**Exercise:** Scan the records for the line containing "You are a computer-use agent. The"; extract it and all later lines, verbatim, through the end, and nothing before it.

[Opening Information section]

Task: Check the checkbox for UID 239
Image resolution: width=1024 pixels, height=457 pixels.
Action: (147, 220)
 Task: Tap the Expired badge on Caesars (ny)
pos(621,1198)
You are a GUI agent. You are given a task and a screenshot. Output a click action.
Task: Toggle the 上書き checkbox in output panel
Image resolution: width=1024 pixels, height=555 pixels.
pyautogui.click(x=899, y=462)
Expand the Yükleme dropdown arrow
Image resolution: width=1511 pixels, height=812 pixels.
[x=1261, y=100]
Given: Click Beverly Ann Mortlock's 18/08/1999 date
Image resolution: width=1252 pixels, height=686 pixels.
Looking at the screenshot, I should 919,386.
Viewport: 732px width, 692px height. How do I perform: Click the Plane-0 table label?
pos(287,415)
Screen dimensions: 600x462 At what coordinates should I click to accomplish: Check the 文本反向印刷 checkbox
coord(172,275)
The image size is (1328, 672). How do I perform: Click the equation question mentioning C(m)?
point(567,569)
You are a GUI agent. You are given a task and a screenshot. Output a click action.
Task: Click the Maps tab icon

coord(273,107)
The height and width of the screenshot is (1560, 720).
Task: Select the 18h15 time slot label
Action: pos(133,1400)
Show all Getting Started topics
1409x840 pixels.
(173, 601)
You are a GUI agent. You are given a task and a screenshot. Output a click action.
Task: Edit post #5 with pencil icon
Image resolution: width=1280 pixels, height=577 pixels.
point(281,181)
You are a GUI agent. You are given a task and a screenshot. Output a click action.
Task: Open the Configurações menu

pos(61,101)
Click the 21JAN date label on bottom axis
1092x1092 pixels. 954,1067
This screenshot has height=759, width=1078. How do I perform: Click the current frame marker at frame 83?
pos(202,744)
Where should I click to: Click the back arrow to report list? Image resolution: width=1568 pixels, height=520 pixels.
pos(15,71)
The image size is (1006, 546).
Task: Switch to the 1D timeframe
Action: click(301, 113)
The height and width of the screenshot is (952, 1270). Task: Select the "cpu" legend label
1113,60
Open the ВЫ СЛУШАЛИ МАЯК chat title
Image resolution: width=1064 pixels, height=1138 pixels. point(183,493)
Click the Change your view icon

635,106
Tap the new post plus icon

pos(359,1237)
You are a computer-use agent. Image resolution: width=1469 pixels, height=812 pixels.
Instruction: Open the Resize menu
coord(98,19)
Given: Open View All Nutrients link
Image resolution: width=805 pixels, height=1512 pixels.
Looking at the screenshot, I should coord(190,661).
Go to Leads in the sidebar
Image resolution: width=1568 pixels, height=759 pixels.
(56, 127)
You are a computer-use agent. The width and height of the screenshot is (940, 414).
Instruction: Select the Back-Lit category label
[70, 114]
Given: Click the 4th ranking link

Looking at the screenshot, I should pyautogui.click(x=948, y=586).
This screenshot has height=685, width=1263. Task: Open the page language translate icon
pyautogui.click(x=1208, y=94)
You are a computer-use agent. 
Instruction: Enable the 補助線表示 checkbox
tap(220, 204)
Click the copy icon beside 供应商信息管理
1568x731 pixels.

[Closing Information section]

**Response for this exercise:**
You are a computer-use agent. The width and height of the screenshot is (940, 414).
Instruction: Select the Back-Lit category label
[70, 114]
Given: Click the 4th ranking link

Looking at the screenshot, I should pyautogui.click(x=948, y=586).
This screenshot has height=685, width=1263. Task: Open the page language translate icon
pyautogui.click(x=1208, y=94)
You are a computer-use agent. 
Instruction: Enable the 補助線表示 checkbox
tap(220, 204)
Click the copy icon beside 供应商信息管理
1568x731 pixels.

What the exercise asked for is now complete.